How to handle such integrals

Make the substitution $t=1-x^2$ on top and bottom, and simplify, to get $\frac{\int\limits_0^1 (1-t^{100})^{201} \, dt}{\int\limits_0^1 (1-t^{100})^{202} \, dt}.$ Let $I_{a,b} = \int\limits_0^1 (1-t^a)^b \, dt.$ Let's evaluate $I_{a,b}$ by integrating by parts, letting $u = (1-t^a)^b$ and $dv = dt.$ $I_{a,b} = \int\limits_0^1 (1-t^a)^b \, dt = t(1-t^a)^b \bigg|_0^1 + ab\int\limits_0^1 t^a(1-t^a)^{b-1} \, dt.$ The first term on the right side is zero.

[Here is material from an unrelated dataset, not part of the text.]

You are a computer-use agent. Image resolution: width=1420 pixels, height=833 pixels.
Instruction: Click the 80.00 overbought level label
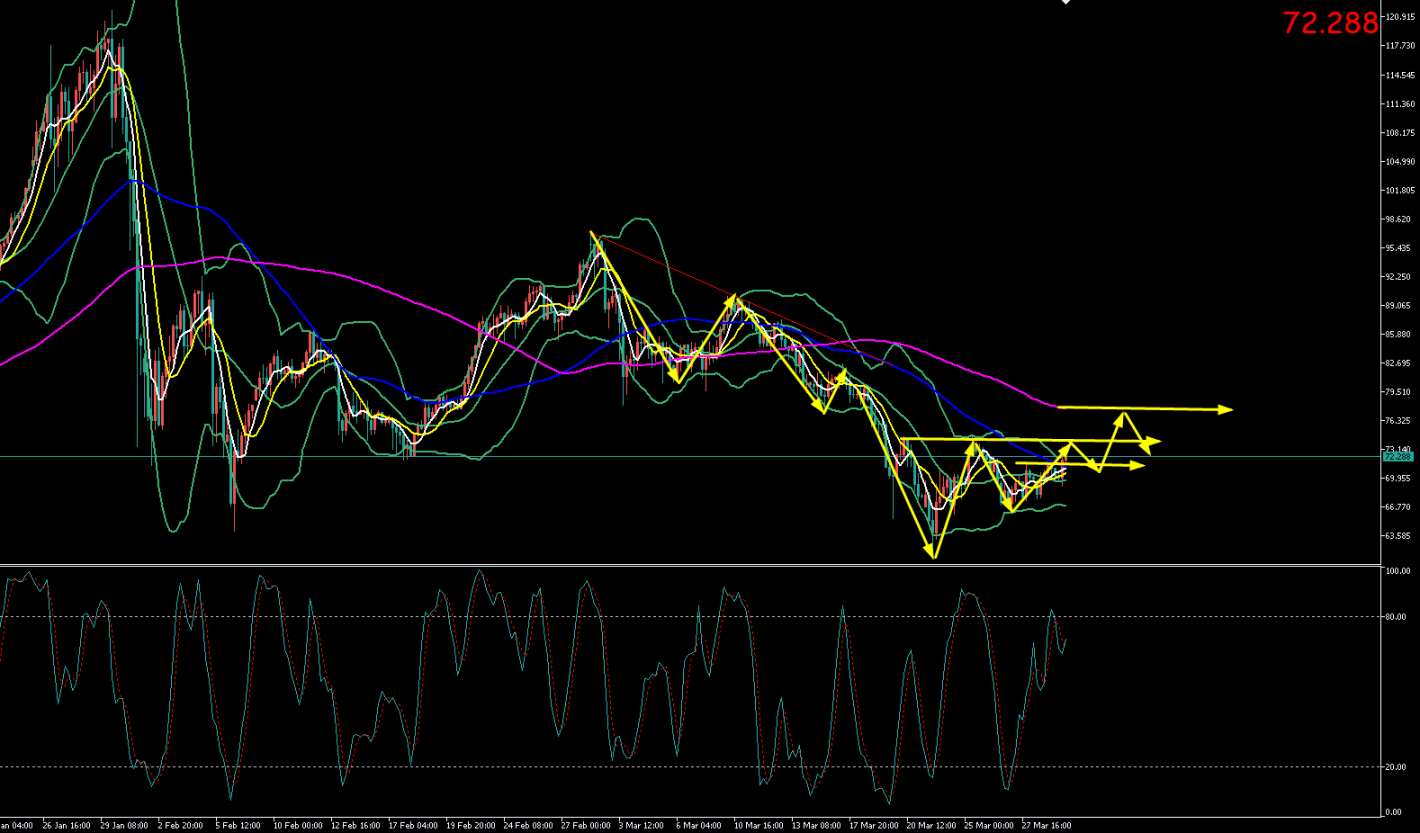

Note that if we add $abI_{a,b}$ to the second term, we get $ab \int\limits_0^1 (1-t^a)(1-t^a)^{b-1} \, dt + ab \int\limits_0^1 t^a(1-t^a)^{b-1} \, dt = ab \int\limits_0^1 (1-t^a)^{b-1} \, dt = abI_{a,b-1}.$ That is, $abI_{a,b} + I_{a,b} = ab I_{a,b-1}.$ So $\frac{I_{a,b-1}}{I_{a,b}} = \frac{ab+1}{ab}.$ When $a,b$ are integers (here $a=100,b=202$ ), the numerator and denominator are relatively prime, so the difference is $\fbox{1}.$

The integral $\begin{aligned} I_{m,n} & = \; \int_0^1 \big(1 - (1 - x^2)^m\big)^n\,x\,dx \; = \; \tfrac12\int_0^1 \big(1 - (1 - x)^m\big)^n\,dx \; = \; \tfrac12\int_0^1 (1 - x^m)^n\,dx \\ & = \; \frac{1}{2m}\int_0^1 y^{\frac{1}{m}-1}(1-y)^n\,dy \; = \; \tfrac{1}{2m}B(\tfrac{1}{m},n+1) \end{aligned}$ for any positive integers $m,n$ , using the substitution $y = x^m$ . Thus $\frac{I_{m,n}}{I_{m,n+1}} \; = \; \frac{B(\tfrac{1}{m},n+1)}{B(\tfrac{1}{m},n+2)} \; = \; \frac{\Gamma(\tfrac{1}{m})\Gamma(n+1)\Gamma(\tfrac{1}{m}+n+2)}{\Gamma(\tfrac{1}{m}+n+1) \Gamma(\tfrac{1}{m})\Gamma(n+2)} \; =\; \frac{\tfrac{1}{m}+n+1}{n+1} \; = \; \frac{m(n+1) + 1}{m(n+1)}$ so that $p=m(n+1)+1$ , $q = m(n+1)$ are coprime and $p-q = \boxed{1}$ .